> **WORK ORDER**: Reproduce exactly the lines from the one containing "Klimatizace pro domy i byty (103, 1959)" through the end of the listing, minus the pictures.

> **ENTRIES PROVIDED**:
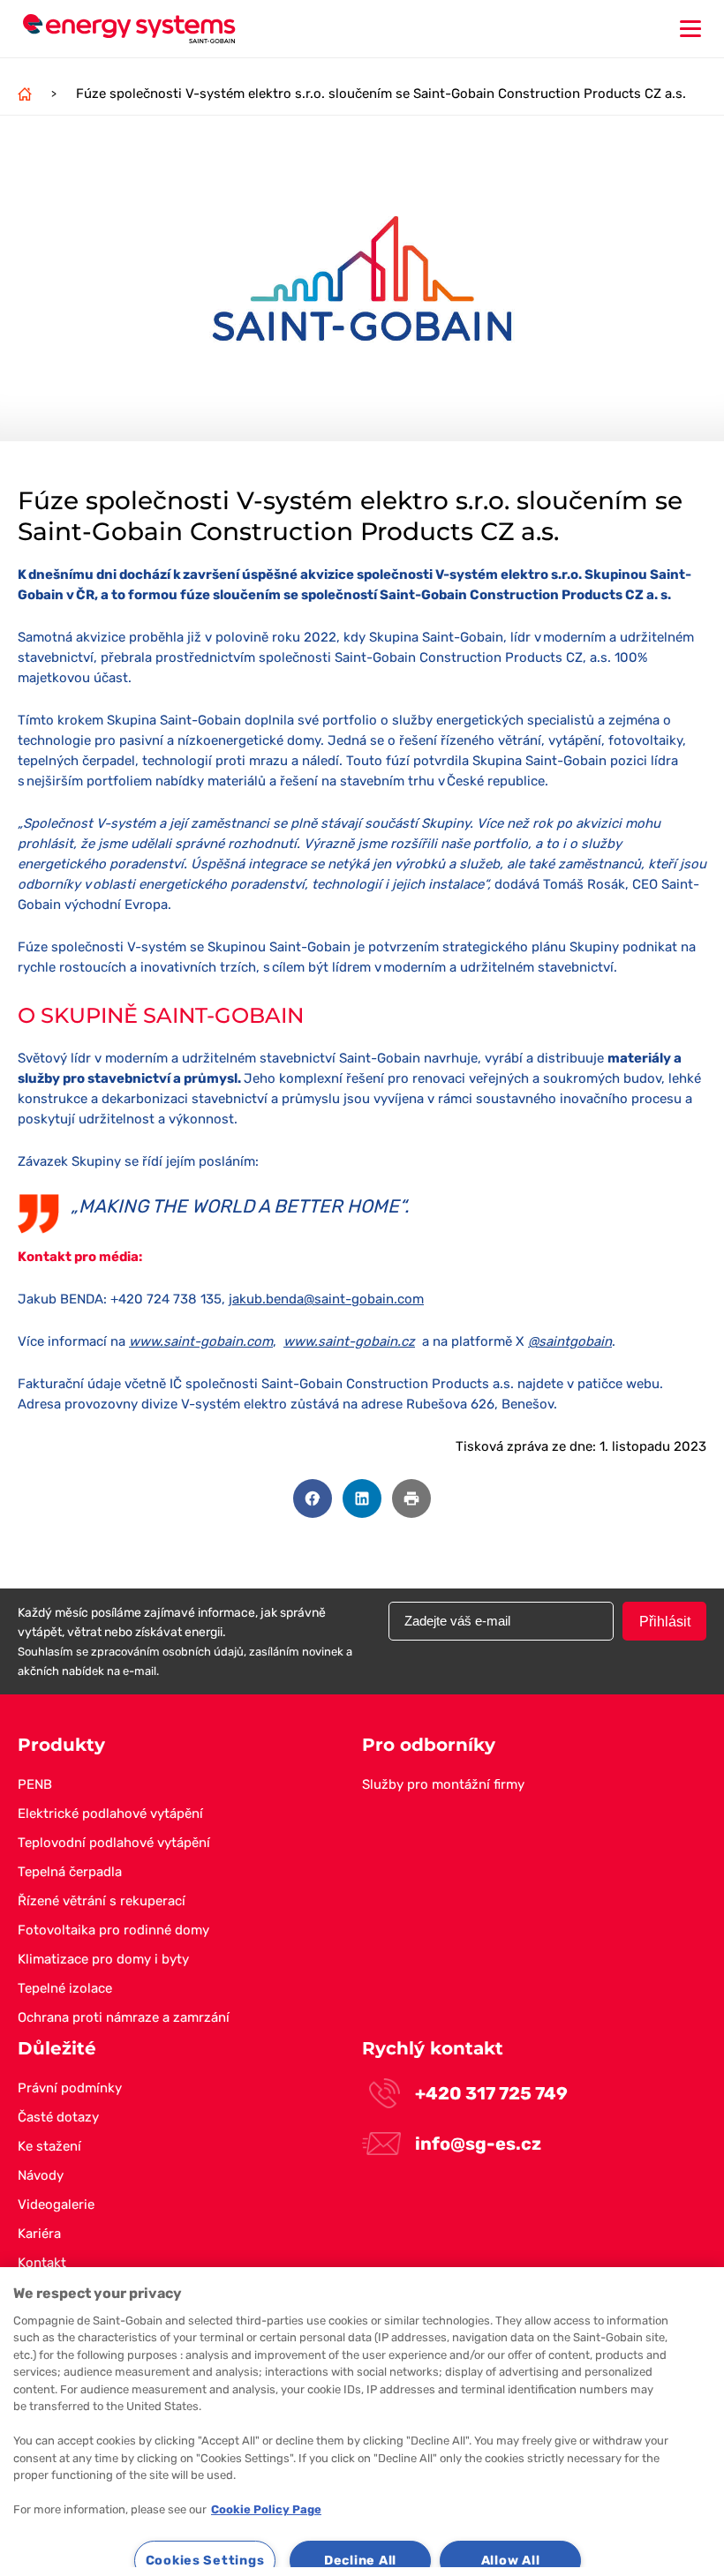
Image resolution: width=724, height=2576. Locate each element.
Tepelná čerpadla (70, 1872)
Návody (41, 2175)
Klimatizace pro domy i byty (103, 1959)
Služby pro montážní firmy (443, 1784)
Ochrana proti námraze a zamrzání (124, 2017)
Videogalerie (56, 2204)
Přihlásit (664, 1621)
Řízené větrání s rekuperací (101, 1901)
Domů (25, 93)
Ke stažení (49, 2146)
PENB (35, 1784)
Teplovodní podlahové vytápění (114, 1843)
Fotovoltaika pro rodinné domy (113, 1930)
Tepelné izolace (65, 1988)
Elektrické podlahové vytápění (110, 1813)
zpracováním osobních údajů (167, 1651)
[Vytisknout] (411, 1498)
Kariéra (39, 2234)
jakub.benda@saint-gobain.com (326, 1299)
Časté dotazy (58, 2117)
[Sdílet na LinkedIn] (362, 1498)
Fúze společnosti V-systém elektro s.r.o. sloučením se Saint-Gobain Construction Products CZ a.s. (381, 93)
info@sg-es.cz (478, 2143)
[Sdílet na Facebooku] (312, 1498)
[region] (362, 2421)
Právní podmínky (70, 2088)
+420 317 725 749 (491, 2093)
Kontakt (42, 2263)
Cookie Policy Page (266, 2509)
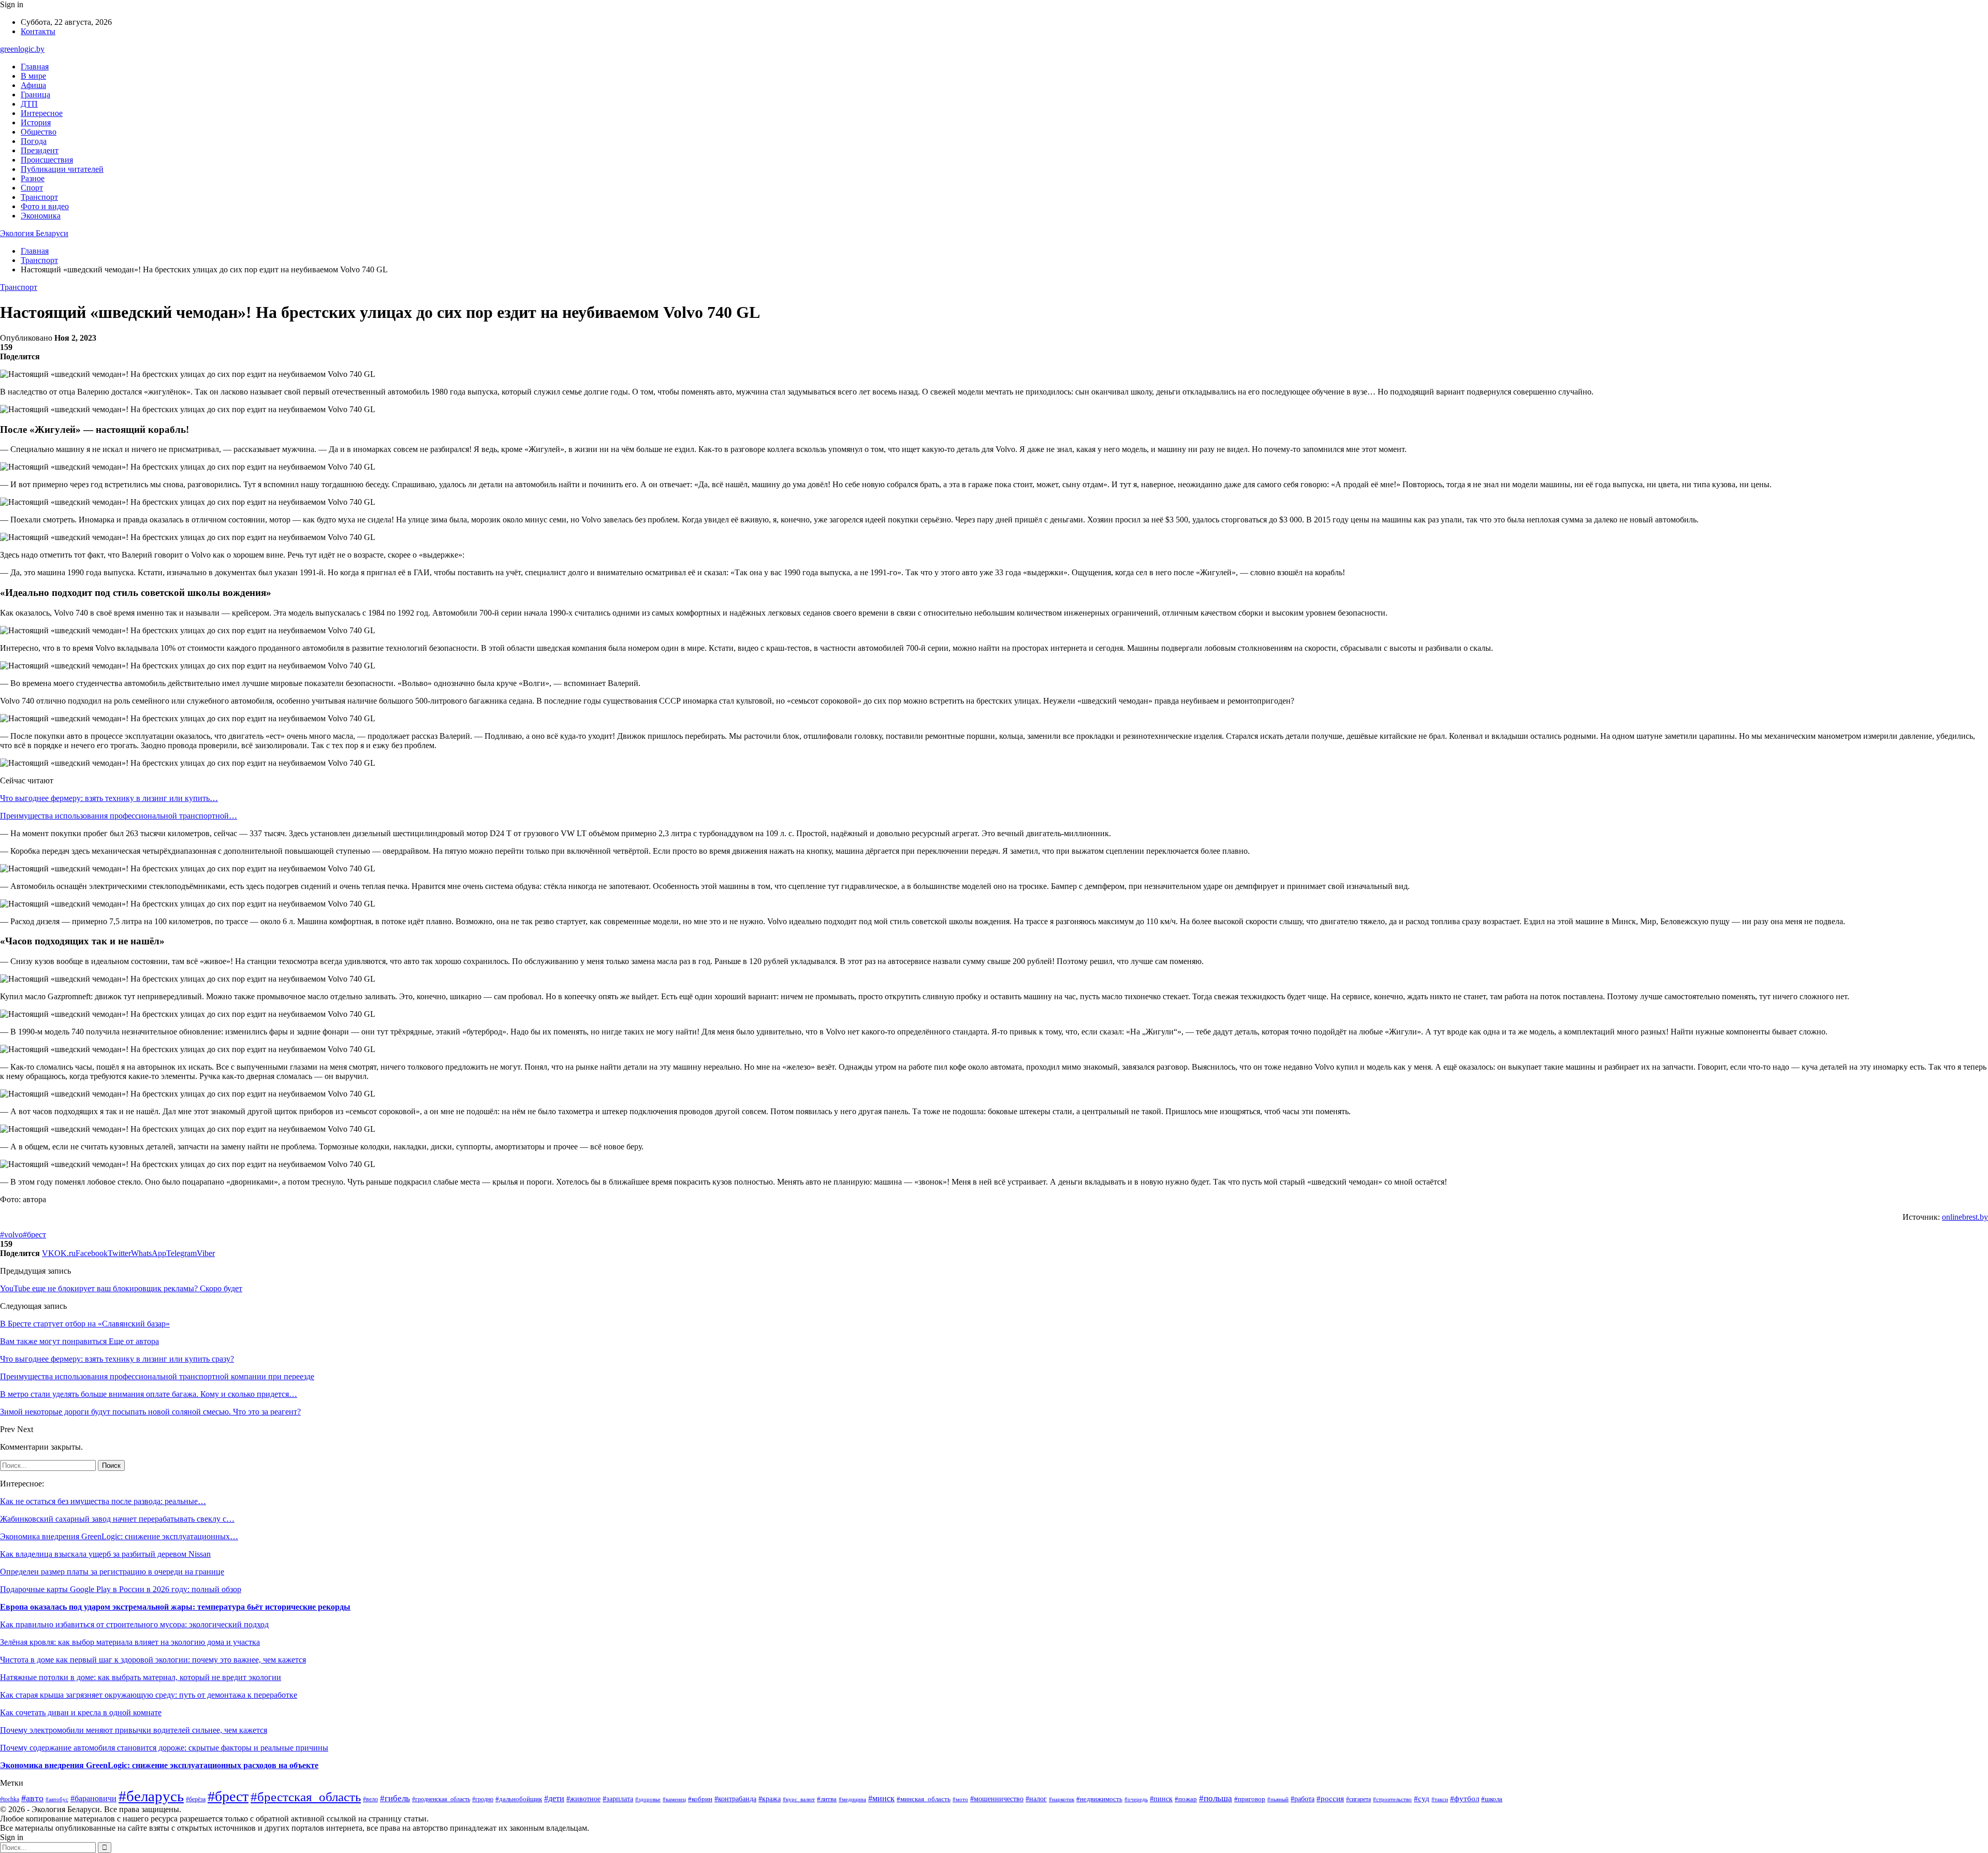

> **ANSWER TO THIS EXERCISE**:
Klimatizace pro domy i byty (103, 1959)
Služby pro montážní firmy (443, 1784)
Ochrana proti námraze a zamrzání (124, 2017)
Videogalerie (56, 2204)
Přihlásit (664, 1621)
Řízené větrání s rekuperací (101, 1901)
Domů (25, 93)
Ke stažení (49, 2146)
PENB (35, 1784)
Teplovodní podlahové vytápění (114, 1843)
Fotovoltaika pro rodinné domy (113, 1930)
Tepelné izolace (65, 1988)
Elektrické podlahové vytápění (110, 1813)
zpracováním osobních údajů (167, 1651)
[Vytisknout] (411, 1498)
Kariéra (39, 2234)
jakub.benda@saint-gobain.com (326, 1299)
Časté dotazy (58, 2117)
[Sdílet na LinkedIn] (362, 1498)
Fúze společnosti V-systém elektro s.r.o. sloučením se Saint-Gobain Construction Products CZ a.s. (381, 93)
info@sg-es.cz (478, 2143)
[Sdílet na Facebooku] (312, 1498)
[region] (362, 2421)
Právní podmínky (70, 2088)
+420 317 725 749 (491, 2093)
Kontakt (42, 2263)
Cookie Policy Page (266, 2509)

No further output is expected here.